La creación de un tribunal especial para juzgar a Rusia recibe un amplio apoyo

El proyecto de tribunal especial solicitado por Kyiv da un nuevo paso. Reunidos en Moldavia, varios Estados europeos mostraron su apoyo a una futura jurisdicción encargada de perseguir la invasión rusa de Ucrania. Treinta y cuatro países miembros del Consejo de Europa, además de la Unión Europea, Australia y Costa Rica, indicaron este viernes que quieren unirse al futuro tribunal especial para Ucrania, destinado a juzgar la invasión rusa del país.

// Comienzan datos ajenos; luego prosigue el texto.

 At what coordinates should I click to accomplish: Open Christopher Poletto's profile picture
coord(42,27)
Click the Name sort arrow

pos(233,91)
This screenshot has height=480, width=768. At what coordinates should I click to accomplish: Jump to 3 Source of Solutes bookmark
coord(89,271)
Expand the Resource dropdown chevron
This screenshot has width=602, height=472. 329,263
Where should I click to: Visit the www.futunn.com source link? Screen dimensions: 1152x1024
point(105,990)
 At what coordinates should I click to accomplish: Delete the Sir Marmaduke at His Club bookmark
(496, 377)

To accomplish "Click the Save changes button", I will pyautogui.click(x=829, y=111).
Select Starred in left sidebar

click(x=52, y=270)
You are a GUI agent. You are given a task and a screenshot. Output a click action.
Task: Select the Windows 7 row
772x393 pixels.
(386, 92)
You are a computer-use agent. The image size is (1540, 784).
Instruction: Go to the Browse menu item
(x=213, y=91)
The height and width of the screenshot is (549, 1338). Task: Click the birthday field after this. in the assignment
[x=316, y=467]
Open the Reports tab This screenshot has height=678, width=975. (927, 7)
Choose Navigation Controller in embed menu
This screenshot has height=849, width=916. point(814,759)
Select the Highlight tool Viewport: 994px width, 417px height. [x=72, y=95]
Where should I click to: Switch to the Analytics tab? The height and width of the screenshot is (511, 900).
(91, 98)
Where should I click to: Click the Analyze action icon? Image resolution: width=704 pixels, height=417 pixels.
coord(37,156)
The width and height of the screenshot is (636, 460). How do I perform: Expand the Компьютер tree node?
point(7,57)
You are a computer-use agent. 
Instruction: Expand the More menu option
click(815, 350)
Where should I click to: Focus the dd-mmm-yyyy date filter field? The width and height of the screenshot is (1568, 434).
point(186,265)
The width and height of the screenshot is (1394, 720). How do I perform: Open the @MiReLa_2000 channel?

“Se acerca el momento en que Rusia tendrá que rendir cuentas por su agresión”, saludó el secretario general del Consejo de Europa, Alain Berset, en un comunicado. Reunido el viernes en Chisinau, el Comité de Ministros del Consejo de Europa, que reúne a los jefes de diplomacia de los Estados miembros, aprobó una resolución que sienta las bases del “comité directivo” del futuro tribunal.
Una alternativa a la CPI
El principio de este nuevo órgano judicial fue lanzado el año pasado por el presidente ucraniano Volodymyr Zelensky, quien firmó un acuerdo a tal efecto con el Consejo de Europa. Esta competencia debería permitir sortear la imposibilidad de juzgar el “crimen de agresión” ante la Corte Penal Internacional, que Moscú no reconoce.
Rusia, excluida del Consejo de Europa en 2022 tras el inicio de la guerra contra Ucrania, ya advirtió que consideraría “nulas de pleno derecho” las decisiones del futuro tribunal. Pero “esto representa justicia y esperanza. Ahora debemos dar seguimiento a este compromiso político garantizando su funcionamiento y su financiación”, insistió Alain Berset.
La Comisión Europea, por su parte, indicó que contribuiría con 10 millones de euros a la creación de este futuro órgano judicial. Doce países miembros del Consejo de Europa aún no se han sumado a la iniciativa. Entre ellos se encuentran cuatro estados de la Unión Europea: Hungría, Eslovaquia, Bulgaria y Malta. También hay varios países balcánicos, como Serbia, Bosnia-Herzegovina, Macedonia del Norte y Albania, así como tres países caucásicos: Armenia, Azerbaiyán y Georgia. Turquía tampoco se ha sumado al proyecto en esta etapa.